HR professionals who don’t push back risk actively allowing unfair practices to become policy. Awele notes that she has seen this happen in two places repeatedly. The first is employment contracts: companies routinely require employees to give months of notice before leaving, while quietly reserving the right to terminate with immediate effect. The second is performance reviews: when appraisals are left entirely to individual managers, personal bias fills the gap that process should occupy, and employees who are disliked get penalized on paper regardless of their actual performance. In both cases, Awele says reducing bias isn’t complicated, it just requires HR to ask whether the system is genuinely fair before signing off on it.

  • Convenient compliance: Awele notes that organizations naturally lean toward self-interest, which is why objective systems matter. She points to appraisal committees as one practical fix in the case of performance reviews, where a group reviews manager recommendations rather than leaving the final word to one person. “Employers cite labor law when it’s going to be in their favor,” she says. “Otherwise, they don’t even know about its existence.”

Fixing this starts with actually talking to employees. Turnover happens even at top-tier companies, but Awele says churn drops when leaders ditch performative engagement and establish genuine alternative feedback forums. Methods like transparent town hall meetings where employees feel safe speaking up without judgment can make a world of difference. In her view, HR departments benefit from committing to turning employee feedback into actionable change and making sure the employee experience aligns with the employer brand.

  • Employees as partners: Awele says top-performing companies recognize that true engagement depends on treating employees as stakeholders and establishing practical boundaries around their well-being. “We need to have a safe and a conducive working environment where employees are heard,” Awele says. “When you make them feel like business partners and you listen, they don’t see it as work.”

  • Proactive pulse checks: She also highlights that most organizations only interview employees when they’re hired and when they’re leaving, which means they’re collecting feedback at the two moments when it’s least actionable. “What happened to stay interviews? People have been in the organization for three to five years. You want to find out, why are you still in the organization?” she says. “What is that thing we are doing well that has kept you for three to five years so that we can improve it?”

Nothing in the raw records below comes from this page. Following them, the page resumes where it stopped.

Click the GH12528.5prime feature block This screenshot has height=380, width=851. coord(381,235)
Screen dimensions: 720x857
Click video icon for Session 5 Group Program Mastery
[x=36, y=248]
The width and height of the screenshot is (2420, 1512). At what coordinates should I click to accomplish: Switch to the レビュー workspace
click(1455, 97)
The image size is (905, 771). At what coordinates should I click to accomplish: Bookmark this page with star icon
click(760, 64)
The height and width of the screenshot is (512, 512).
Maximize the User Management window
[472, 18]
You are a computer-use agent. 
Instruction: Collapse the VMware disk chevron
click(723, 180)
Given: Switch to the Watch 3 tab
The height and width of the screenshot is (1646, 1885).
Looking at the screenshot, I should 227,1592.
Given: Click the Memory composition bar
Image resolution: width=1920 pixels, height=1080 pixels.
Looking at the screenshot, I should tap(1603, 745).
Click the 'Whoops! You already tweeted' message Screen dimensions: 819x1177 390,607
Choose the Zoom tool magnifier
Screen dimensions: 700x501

How HR professionals treat candidates is easy to overlook, but Awele highlights this shapes how the talent market sees the company more than almost anything else. Poor interactions discourage candidates and feed negative perceptions, regardless of what the organization communicates elsewhere. She is quick to defend the HR profession against stereotypes, but she emphasizes the weight on these representatives as the first point of contact for the enterprise.

  • Failing the vibe check: A single bad interaction destroys employer branding and drives away top talent. “The other day I walked into an interview, and the lady just yelled at me to put on my camera,” Awele says. “Now, this is the catch: it’s probably not toxic in the organization, but the brand ambassador, who is the HR person, was really horrible. I made my decision about the whole organization based on my interaction with this person.”

The ultimate lesson she shares is this: without objective protocols, any company can put themselves at risk. Rather than relying on personal whims, Awele advocates for strict guardrails. “You need to be sure that the organization is not exposed financially or legally,” she says. “Ensure that at every time, actions are backed up with policy. Any decision you’re making should be linked to organizational policy.”